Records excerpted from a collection
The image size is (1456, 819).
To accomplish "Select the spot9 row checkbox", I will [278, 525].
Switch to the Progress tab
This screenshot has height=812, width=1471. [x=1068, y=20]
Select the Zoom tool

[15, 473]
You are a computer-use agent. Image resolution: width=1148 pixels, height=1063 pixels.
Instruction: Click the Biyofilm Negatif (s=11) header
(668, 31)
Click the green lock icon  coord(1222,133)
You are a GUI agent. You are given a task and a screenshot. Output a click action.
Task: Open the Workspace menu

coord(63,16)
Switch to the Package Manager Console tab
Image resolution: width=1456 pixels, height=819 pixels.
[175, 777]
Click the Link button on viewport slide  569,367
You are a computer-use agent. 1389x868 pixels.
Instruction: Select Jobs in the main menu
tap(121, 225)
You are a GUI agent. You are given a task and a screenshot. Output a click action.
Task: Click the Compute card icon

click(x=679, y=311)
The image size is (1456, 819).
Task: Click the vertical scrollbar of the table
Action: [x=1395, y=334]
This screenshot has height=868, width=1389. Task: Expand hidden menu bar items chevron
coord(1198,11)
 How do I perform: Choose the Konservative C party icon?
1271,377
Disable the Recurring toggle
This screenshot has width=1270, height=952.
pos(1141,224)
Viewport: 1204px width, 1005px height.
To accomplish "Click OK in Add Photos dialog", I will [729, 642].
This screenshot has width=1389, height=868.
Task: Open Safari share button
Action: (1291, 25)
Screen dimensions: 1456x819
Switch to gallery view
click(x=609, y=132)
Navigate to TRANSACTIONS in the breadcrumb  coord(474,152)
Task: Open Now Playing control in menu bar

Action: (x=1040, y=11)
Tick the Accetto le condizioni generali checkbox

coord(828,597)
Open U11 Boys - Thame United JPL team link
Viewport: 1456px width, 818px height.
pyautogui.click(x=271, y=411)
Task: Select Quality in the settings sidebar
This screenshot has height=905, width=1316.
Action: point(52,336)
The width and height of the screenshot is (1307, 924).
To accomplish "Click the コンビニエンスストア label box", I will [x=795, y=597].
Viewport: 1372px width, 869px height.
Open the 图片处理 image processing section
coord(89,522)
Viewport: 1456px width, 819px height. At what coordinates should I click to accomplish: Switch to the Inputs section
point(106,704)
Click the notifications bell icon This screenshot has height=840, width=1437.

WHAT THE EXERCISE ASKS: Find the line that contains "Switch to gallery view". Write out that line and every line after it through the end of the data, exactly, and nothing else.

ANSWER BOX:
Switch to gallery view
click(x=609, y=132)
Navigate to TRANSACTIONS in the breadcrumb  coord(474,152)
Task: Open Now Playing control in menu bar

Action: (x=1040, y=11)
Tick the Accetto le condizioni generali checkbox

coord(828,597)
Open U11 Boys - Thame United JPL team link
Viewport: 1456px width, 818px height.
pyautogui.click(x=271, y=411)
Task: Select Quality in the settings sidebar
This screenshot has height=905, width=1316.
Action: point(52,336)
The width and height of the screenshot is (1307, 924).
To accomplish "Click the コンビニエンスストア label box", I will [x=795, y=597].
Viewport: 1372px width, 869px height.
Open the 图片处理 image processing section
coord(89,522)
Viewport: 1456px width, 819px height. At what coordinates should I click to accomplish: Switch to the Inputs section
point(106,704)
Click the notifications bell icon This screenshot has height=840, width=1437.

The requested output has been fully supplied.